Fig. 91.

The same principles will explain the formation of new paths successively concatenated to no matter how great an extent, but it would obviously be folly to pretend to illustrate by more intricate examples. I will therefore only bring back the case of the child and flame (Vol. I. p. 25), to show how easily it admits of explanation as a 'purely cortical transaction' (ibid. p. 80). The sight of the flame stimulates the cortical centre S¹ which discharges by an instinctive reflex path into the centre M¹ for the grasping-movement. This movement produces the feeling of burn, as its effects come back to the centre S²; and this centre by a second connate path discharges into M², the centre for withdrawing the hand. The movement of withdrawal stimulates the centre S³, and this, as far as we are concerned, is the last thing that happens. Now the next time the child sees the candle, the cortex is in possession of the secondary paths which the first experience left behind. S², having been stimulated immediately after S¹, drained the latter, and now S¹ discharges into S² before the discharge of M¹ has had time to occur; in other words, the sight of the flame suggests the idea of the burn before it produces its own natural reflex effects.
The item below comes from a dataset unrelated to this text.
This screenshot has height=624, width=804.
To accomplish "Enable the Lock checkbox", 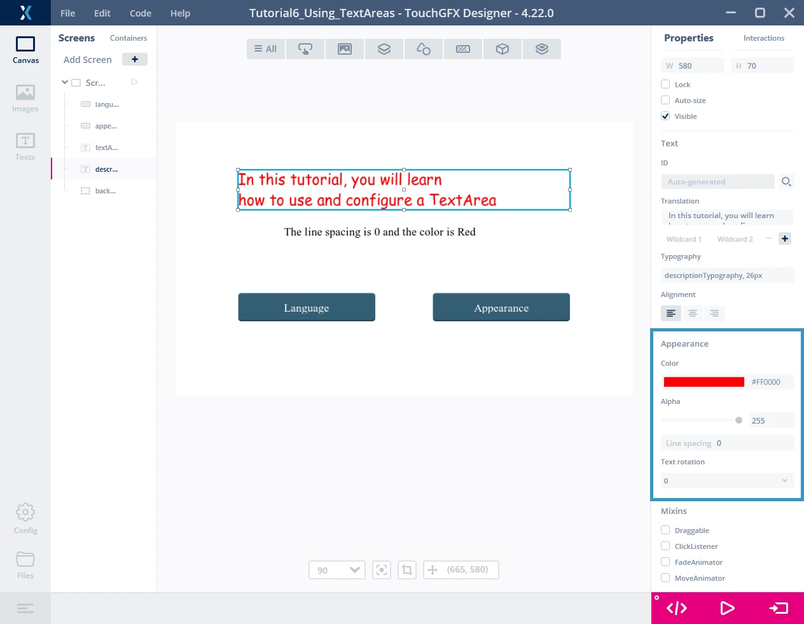I will [665, 84].
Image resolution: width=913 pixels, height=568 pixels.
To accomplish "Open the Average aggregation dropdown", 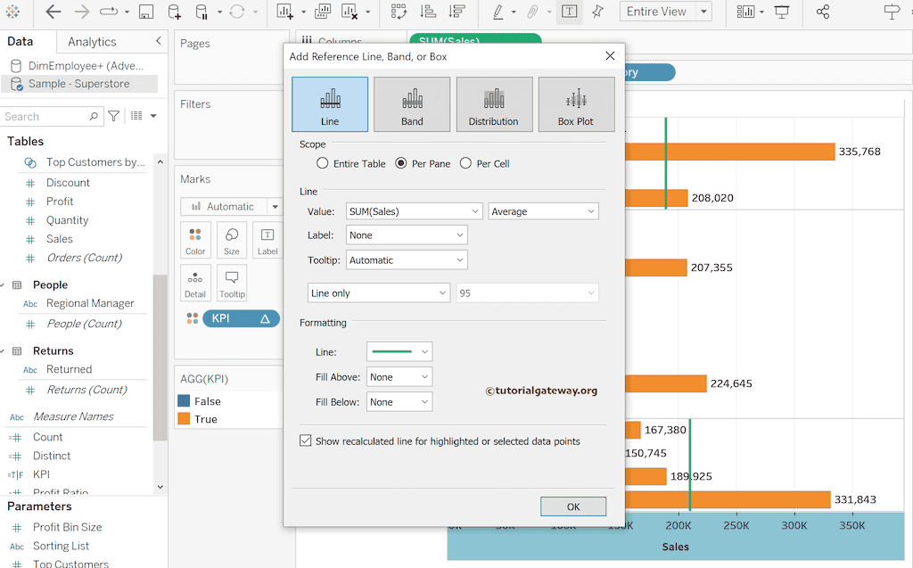I will 543,210.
The result is an inhibition of M¹, or an overtaking of it before it is completed, by M².—The characteristic physiological feature in all these acquired systems of paths lies in the fact that the new-formed sensory irradiations keep draining things forward, and so breaking up the 'motor circles' which would otherwise accrue. But, even apart from catalepsy, we see the 'motor circle' every now and then come back. An infant learning to execute a simple movement at will, without regard to other movements beyond it, keeps repeating it till tired. How reiteratively they babble each new-learned word! And we adults often catch ourselves reiterating some meaningless word over and over again, if by chance we once begin to utter it 'absent-mindedly,' that is, without thinking of any ulterior train of words to which it may belong.

Fig. 92.

One more observation before closing these already too protracted physiological speculations. Already (Vol. I. p. 71) I have tried to shadow forth a reason why collateral innervation should establish itself after loss of brain-tissue, and why incoming stimuli should find their way out again, after an interval, by their former paths. I can now explain this a little better. Let S¹ be the dog's hearing-centre when he receives the command 'Give your paw.' This used to discharge into the motor centre M¹, of whose discharge S² represents the kinæsthetic effect; but now M¹ has been destroyed by an operation, so that S¹ discharges as it can, into other movements of the body, whimpering, raising the wrong paw, etc. The kinæsthetic centre S² meanwhile has been awakened by the order S¹, and the poor animal's mind tingles with expectation and desire of certain incoming sensations which are entirely at variance with those which the really executed movements give. None of the latter sensations arouse a 'motor circle,' for they are displeasing and inhibitory. But when, by random accident, S¹ and S² do discharge into a path leading through M², by which the paw is again given, and S² is excited at last from without as well as from within, there are no inhibitions and the 'motor circle' is formed: S¹ discharges into M² over and over again, and the path from the one spot to the other is so much deepened that at last it becomes organized as the regular channel of efflux when S¹ is aroused. No other path has a chance of being organized in like degree.

Fig. 93.

[430] Parts of this chapter have appeared in an essay called "The Feeling of Effort," published in the Anniversary Memoirs of the Boston Society of Natural History, 1880; and parts in Scribner's Magazine for Feb. 1888.